L’aula della Camera boccia il salario minimo

L’Aula della Camera ha ieri bocciato l’emendamento delle opposizioni al ddl Lavoro che mirava a introdurre il salario minimo legale. I voti contrari del centrodestra sono stati 148, quelli favorevoli 111, mentre gli astenuti (Italia Viva) sono stati 6.

L’emendamento era firmato dai leader e dai capigruppo di tutti i partiti di opposizione tranne Iv (primi firmatari Conte, Fratoianni, Richetti, Schlein, Bonelli, Magi).

Senza considerare che il governo vara provvedimenti come il bonus Natale di 100 euro, misura che vale 100 milioni, a fronte di norme, come quella sul concordato preventivo, che favoriscono i furbetti del fisco, dal costo di un miliardo. Insomma tra i furbetti e i bisognosi il governo non ha dubbi su dove schierarsi.

Le proteste dell’opposizione, dal M5S al Pd

“Che cosa vi hanno fatto i nostri ragazzi? Lo sapete che 4 ragazzi su 10 guadagnano meno di 9 euro lordi l’ora? Perché tutto questo? Perché dobbiamo dimenticare chi è sottopagato? Perché dobbiamo trascurare l’articolo 36 della nostra Costituzione, che prevede il diritto a un lavoro congruamente retribuito. Questi nostri ragazzi e queste nostre ragazze sono i veri underdog”, afferma il leader del M5S, Giuseppe Conte.

Che promette: “Noi non ci arrenderemo mai, perché abbiamo raccolto le firme nel Paese, saremo adesso anche forti del sostegno popolare e torneremo a interrogare le vostre coscienze, perché sappiate che anche molti vostri elettori sono favorevoli e ritengono questa misura di buonsenso”. Misura peraltro adottata in quasi tutti i Paesi membri dell’Ue.

“Le tappe di questa vicenda dimostrano le responsabilità della destra: dopo una lunghissima discussione in commissione e in Aula anziché votare il salario minimo viene approvata una delega al governo per aumentare i salari attraverso la contrattazione collettiva”, ricorda il dem Arturo Scotto.

“Una delega – continua – che passati sei mesi dal voto della Camera resta ancora bloccata in un Senato tramutato in Porto delle Nebbie dalla stessa paura della maggioranza. Paura di scontentare parte del proprio elettorato. Questa destra non ha nulla da proporre e tre milioni e mezzo di lavoratori e lavoratrici vengono lasciati con salari da fame’’.

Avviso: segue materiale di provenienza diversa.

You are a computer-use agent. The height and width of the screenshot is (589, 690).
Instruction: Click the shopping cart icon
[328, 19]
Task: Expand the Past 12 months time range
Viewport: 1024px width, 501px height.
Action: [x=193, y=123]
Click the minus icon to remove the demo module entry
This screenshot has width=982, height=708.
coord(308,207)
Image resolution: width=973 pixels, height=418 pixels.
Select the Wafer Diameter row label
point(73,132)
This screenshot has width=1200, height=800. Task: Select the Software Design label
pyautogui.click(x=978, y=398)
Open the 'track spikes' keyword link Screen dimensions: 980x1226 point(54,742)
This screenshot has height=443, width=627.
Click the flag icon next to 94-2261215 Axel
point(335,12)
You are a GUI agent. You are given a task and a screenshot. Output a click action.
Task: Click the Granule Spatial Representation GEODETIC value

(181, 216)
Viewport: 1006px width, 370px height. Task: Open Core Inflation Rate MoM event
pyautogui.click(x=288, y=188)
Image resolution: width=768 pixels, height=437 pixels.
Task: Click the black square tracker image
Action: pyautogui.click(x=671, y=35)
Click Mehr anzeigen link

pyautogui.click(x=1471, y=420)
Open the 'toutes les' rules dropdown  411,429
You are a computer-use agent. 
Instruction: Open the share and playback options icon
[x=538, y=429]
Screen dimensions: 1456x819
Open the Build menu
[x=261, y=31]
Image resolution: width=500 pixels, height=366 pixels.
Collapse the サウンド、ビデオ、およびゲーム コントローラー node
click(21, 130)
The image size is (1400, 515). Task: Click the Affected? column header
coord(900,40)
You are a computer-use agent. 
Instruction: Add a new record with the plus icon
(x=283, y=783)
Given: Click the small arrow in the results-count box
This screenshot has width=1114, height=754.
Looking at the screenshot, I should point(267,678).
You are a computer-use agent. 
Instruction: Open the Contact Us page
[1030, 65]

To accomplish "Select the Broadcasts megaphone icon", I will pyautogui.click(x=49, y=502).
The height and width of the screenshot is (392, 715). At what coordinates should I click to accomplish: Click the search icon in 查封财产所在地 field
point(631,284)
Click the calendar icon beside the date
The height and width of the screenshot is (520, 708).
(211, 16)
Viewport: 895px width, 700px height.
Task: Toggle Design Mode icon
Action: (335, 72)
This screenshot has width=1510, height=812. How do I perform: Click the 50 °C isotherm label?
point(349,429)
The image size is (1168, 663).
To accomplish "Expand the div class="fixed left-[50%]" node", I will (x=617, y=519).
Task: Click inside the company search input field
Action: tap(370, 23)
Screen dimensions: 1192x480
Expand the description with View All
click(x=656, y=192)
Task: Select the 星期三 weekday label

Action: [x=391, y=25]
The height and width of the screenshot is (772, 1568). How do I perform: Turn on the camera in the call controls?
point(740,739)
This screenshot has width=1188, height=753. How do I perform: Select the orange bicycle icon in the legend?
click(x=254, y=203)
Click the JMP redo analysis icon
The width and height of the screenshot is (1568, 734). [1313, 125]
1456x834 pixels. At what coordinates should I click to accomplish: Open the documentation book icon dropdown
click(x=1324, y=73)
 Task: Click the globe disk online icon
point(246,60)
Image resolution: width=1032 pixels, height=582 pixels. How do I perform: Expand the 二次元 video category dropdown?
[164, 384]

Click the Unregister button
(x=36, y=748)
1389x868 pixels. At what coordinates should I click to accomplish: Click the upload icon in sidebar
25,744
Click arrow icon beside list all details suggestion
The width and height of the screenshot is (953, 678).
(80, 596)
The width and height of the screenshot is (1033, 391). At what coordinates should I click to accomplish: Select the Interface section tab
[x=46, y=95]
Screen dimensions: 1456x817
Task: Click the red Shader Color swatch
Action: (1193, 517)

“Questa maggioranza è allergica alle regole o almeno, per essere più precisi, ad alcune regole; è allergica a tutte le regole che servono per tutelare chi è più debole. Se dici che serve una regola in grado di dire al mercato che da solo non può fare tutto e che se accade che ci siano milioni di persone che guadagnano meno di 9 euro serve una regola per dire che no, sotto i 9 euro è sfruttamento, allora a questa destra scatta l’allergia. Questa è la destra sociale a chiacchiere che, quando si occupa delle cose concrete, torna ad essere la destra delle élite, dei privilegi”, attacca Nicola Fratoianni di Avs.

“L’accanimento con cui il governo dice per l’ennesima volta ‘No al salario minimo’ evidenzia la linea della destra italiana che invece di fare la guerra alla povertà, la fa ai poveri”, dice il suo compagno di Avs, Angelo Bonelli.